The Secrets We Keep is an old fashioned thriller about questioning vengeance

Bleecker Street

Vengeance against those who’ve wronged you is a classic trope for pop culture, as is the idea of questioning said vengeance. It adds more intrigue if it’s a serious crime, and even more if it’s an historically relevant situation. Naturally it’s hard to get more awful than a bunch of Nazis assaulting and murdering people. It’s always more fun to see someone get vengeance against a Nazi, that’s why the best Indiana Jones movies use them as villains. When you try to get more complicated though, it’s a difficult line to walk.

The Secrets We Keep comes from director Yuval Adler which he co-wrote with Ryan Covington. But note that unlike some writer/director paired movies, Yuval Adler is nowhere to be seen in the movie. Take notes, other lower budget movies! The film takes place in the late 1950s in a classic American suburb, with mostly white people but a few others dotting the landscape. Noomi Rapace stars as Maja, a Romanian immigrant who met her husband Lewis (Chris Messina) who served overseas as a military doctor.

The two have a normal sort of household with their son, and they seem to be in love and in sync despite their different backgrounds. But the drama starts when Maja spots a mysterious tall man who she seems to recognize — he has an accent, but it’s not significant. She follows and stalks him, seeing him with his own wife and daughter, but then isolates him and attacks, kidnapping him and tying him up in their basement.
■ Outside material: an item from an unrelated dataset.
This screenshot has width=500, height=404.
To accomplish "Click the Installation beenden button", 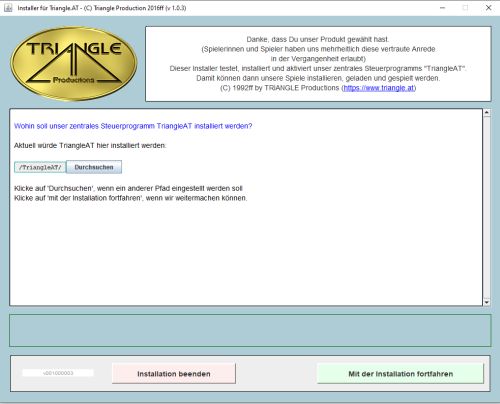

But then we see why — Maja believes this man is Karl, a German soldier who assaulted her and other Romani refugees, participating as well in the death of Maja’s sister. The man, bloodied and pleading, insists his name is Thomas and he’s a Swiss immigrant, and wasn’t even fighting in the war. Fairly soon, Maja reveals what’s she done to her husband, who is horrified — and wants to be sure that Maja is sure.

The problem is that Maja’s trauma has led to frequent nightmares, and her memories of the assault are fragmented — even if she is sure that she recognizes the eyes of her attacker. It gets further complicated as Maja wants to torture the man to get him to confess, while simultaneously accidentally befriending his wife. A few little twists and turns happen along the way, but it’s ultimately a journey into vengeance and trauma, and the needs of the victims to feel closure.

It feels like a sort of role Noomi Rapace has done before — certainly not the first time she’s played Romani or an assault victim, but it’s something she has a great way of getting into. Although we don’t know why she’s attacking the man at first, her acting and the directing keep us invested enough to at least start on her side.

Chris Messina does well here too, in a role that’s a bit more complicated than we’ve usually seen from him as he tries to show what it’s like to change how you see someone in a new, awful way. And Joel Kinnaman does a good job here too, playing it with just enough uncertainty that you are just as tense waiting to find out the truth as everyone else in the movie.

It’s a tense, well paced thriller, that feels like a better version of this sort of storyline — I definitely feel like I’ve seen the ‘victim kidnaps assaulter but maybe they got it wrong’ story before, but this feels like a pretty good version of it.

It doesn’t show the scenes of assault in anything but dark shots — nothing glamorized here. Perhaps it’s a bit simplistic in its conclusions, and perhaps there’s not too much below the surface, but it’s entertaining for what it is.

The Secrets We Keep has a run time of 1 hour 37 minutes and is rated R for strong violence, rape, some nudity, language and brief sexuality.